Transcribe part of the article on Frank Mazza's Hall of Fame induction, beginning at the words "Mazza started racing" and stopping after "three limbs affected.".

[[ PASSAGE FOR REVIEW open ]]

By Cecilia Nasmith/Today’s Northumberland
Inducted into the Ontario Cerebral Palsy Hall of Fame in 1990, and among the first group inducted into the Cobourg and District Sports Hall of Fame in 2019, Paralympian Frank Mazza was inducted into the Peterborough and District Sports Hall of Fame June 14 – receiving two standing ovations at the ceremony.
Mazza started racing in his 20s in the early 1980s when he lived in Cobourg, but he was born in Peterborough with Cerebral Palsy and developmental issues – which is where he has retired.
Along with family members, Mazza was joined at Saturday’s induction by two long-time friends from Northumberland County – journalist Suzanne Atkinson, whose coverage of the triumphs of his career drummed up support and donations, and Doug Montgomery, who took on much of Mazza’s training when he lived at the D’Arcy Place Developmental Centre, ensuring he would be at the gym three days a week and at the track three days a week.
In the 1980s, nobody televised the Paralympics – then called the International Games for the Physically Disabled. Montgomery said Mazza raced in CP class three, which meant racers had three limbs affected.
While his competitors could wheel with two arms in cases where one arm was mildly affected by CP, Mazza only had the use of one arm.
Winning most of the events he entered in the Eastern Ontario and Ontario CP games, Mazza had a two-year training program designed for him by Team Canada, and caught another lucky break.
He had been racing against competitors who, unlike him, had the latest technology in racing chairs. Then they met a racer at the Ontario Games who was an engineering student and had made his own racing chair. He took on the challenge to make the first one-armed racing wheelchair in North America for Mazza’s use.
The results, said Montgomery – vastly improved times and Mazza’s rise to become the fastest one-armed wheelchair racer on the planet.
He caught the eye of Rick Hansen at the 1984 International Games for the Disabled in New York, as well as many others who were amazed that Mazza could go so fast and stay in his lane using only one arm – because going outside the lane can disqualify a racer (and his team in relay events).
Mazza would win an impressive list of gold, silver and bronze medals in competitions around the world, including at the International Cerebral Palsy Games in Belgium in 1986. He held national and provincial records in many events for several years.

[[ PASSAGE FOR REVIEW closed ]]
[[ DATASET EXTRACT open ]]

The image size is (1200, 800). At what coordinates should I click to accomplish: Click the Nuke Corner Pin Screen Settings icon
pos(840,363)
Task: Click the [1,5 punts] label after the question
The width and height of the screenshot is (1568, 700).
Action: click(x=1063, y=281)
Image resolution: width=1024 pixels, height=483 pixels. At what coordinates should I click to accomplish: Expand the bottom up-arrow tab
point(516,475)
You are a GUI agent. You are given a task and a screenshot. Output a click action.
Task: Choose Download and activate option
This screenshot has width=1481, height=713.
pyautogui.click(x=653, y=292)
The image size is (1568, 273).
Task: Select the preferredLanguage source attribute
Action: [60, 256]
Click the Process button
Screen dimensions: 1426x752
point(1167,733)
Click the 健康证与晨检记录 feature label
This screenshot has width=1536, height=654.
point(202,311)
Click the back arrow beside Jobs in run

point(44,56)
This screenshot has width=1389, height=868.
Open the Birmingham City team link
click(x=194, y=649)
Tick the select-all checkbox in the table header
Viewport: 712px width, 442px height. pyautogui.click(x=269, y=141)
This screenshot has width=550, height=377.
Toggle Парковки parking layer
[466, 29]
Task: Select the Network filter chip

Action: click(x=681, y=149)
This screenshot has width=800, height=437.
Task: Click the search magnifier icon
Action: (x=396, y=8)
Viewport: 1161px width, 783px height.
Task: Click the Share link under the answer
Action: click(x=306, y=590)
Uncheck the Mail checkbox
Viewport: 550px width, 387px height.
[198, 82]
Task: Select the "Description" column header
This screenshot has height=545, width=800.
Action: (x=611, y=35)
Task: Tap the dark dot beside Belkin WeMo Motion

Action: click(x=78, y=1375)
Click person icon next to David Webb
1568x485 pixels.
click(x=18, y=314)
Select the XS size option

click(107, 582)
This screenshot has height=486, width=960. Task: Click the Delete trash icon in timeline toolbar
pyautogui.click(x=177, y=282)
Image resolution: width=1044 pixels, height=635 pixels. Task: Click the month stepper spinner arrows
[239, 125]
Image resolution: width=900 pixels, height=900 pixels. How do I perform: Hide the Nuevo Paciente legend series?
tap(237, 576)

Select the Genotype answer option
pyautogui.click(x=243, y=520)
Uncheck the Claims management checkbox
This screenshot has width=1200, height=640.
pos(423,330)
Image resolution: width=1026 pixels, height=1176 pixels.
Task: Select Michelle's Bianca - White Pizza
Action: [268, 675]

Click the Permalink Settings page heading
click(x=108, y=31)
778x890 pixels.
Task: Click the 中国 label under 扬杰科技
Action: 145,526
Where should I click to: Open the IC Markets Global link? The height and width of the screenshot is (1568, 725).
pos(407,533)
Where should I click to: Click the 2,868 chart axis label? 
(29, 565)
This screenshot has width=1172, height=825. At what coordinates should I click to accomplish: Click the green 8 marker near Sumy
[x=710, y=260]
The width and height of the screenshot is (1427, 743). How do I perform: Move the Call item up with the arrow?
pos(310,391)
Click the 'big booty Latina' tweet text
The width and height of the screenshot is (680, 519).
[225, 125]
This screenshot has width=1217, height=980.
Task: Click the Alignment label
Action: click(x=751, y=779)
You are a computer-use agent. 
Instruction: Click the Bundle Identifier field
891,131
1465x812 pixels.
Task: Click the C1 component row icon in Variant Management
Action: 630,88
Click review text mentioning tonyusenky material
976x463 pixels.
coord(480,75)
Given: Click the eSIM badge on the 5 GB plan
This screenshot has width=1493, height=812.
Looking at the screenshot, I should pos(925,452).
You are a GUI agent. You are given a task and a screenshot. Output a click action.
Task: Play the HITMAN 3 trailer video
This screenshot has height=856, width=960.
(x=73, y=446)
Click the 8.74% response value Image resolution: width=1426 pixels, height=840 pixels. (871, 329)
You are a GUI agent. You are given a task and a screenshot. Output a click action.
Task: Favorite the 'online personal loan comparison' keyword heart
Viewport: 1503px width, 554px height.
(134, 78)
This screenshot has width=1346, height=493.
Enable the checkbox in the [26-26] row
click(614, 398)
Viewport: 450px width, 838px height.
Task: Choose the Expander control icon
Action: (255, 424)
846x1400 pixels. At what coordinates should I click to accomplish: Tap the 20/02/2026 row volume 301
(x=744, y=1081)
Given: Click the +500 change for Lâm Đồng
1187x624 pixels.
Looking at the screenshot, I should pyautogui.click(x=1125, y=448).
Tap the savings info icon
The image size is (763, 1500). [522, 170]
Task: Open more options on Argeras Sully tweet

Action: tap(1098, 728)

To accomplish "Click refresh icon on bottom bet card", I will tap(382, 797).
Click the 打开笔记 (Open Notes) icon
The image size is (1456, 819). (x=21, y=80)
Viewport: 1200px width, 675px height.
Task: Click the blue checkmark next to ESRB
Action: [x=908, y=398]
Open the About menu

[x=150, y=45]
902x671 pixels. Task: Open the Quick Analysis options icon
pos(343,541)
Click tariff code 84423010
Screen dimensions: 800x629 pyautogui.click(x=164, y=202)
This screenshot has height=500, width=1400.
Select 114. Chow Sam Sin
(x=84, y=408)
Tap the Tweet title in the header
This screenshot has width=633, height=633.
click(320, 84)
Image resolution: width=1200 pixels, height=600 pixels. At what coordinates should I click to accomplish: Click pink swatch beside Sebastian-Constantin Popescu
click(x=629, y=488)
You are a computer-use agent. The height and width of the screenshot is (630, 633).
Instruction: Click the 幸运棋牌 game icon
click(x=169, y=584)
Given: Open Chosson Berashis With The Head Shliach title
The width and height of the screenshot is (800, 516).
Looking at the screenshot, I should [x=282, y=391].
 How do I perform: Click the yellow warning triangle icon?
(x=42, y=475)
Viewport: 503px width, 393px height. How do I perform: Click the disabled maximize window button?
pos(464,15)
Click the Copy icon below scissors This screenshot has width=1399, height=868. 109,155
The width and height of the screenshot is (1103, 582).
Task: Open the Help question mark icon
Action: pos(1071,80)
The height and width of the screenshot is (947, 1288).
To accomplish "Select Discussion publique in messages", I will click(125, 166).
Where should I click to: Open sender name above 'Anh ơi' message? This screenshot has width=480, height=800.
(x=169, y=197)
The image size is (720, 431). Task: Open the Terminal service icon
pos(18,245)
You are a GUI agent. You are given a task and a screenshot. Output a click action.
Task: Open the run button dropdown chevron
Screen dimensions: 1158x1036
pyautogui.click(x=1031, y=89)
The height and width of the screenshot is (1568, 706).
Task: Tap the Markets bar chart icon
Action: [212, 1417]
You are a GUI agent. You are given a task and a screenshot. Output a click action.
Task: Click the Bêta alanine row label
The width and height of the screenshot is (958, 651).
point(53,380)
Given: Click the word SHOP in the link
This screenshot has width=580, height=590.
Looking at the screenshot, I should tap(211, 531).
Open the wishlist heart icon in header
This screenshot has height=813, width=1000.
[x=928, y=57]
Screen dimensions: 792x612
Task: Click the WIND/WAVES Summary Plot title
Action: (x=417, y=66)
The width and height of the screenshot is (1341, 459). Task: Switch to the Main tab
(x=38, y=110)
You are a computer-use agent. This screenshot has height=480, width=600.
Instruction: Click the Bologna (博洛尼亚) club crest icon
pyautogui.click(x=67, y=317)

[[ DATASET EXTRACT closed ]]

SOLVED EXERCISE ::
Mazza started racing in his 20s in the early 1980s when he lived in Cobourg, but he was born in Peterborough with Cerebral Palsy and developmental issues – which is where he has retired.
Along with family members, Mazza was joined at Saturday’s induction by two long-time friends from Northumberland County – journalist Suzanne Atkinson, whose coverage of the triumphs of his career drummed up support and donations, and Doug Montgomery, who took on much of Mazza’s training when he lived at the D’Arcy Place Developmental Centre, ensuring he would be at the gym three days a week and at the track three days a week.
In the 1980s, nobody televised the Paralympics – then called the International Games for the Physically Disabled. Montgomery said Mazza raced in CP class three, which meant racers had three limbs affected.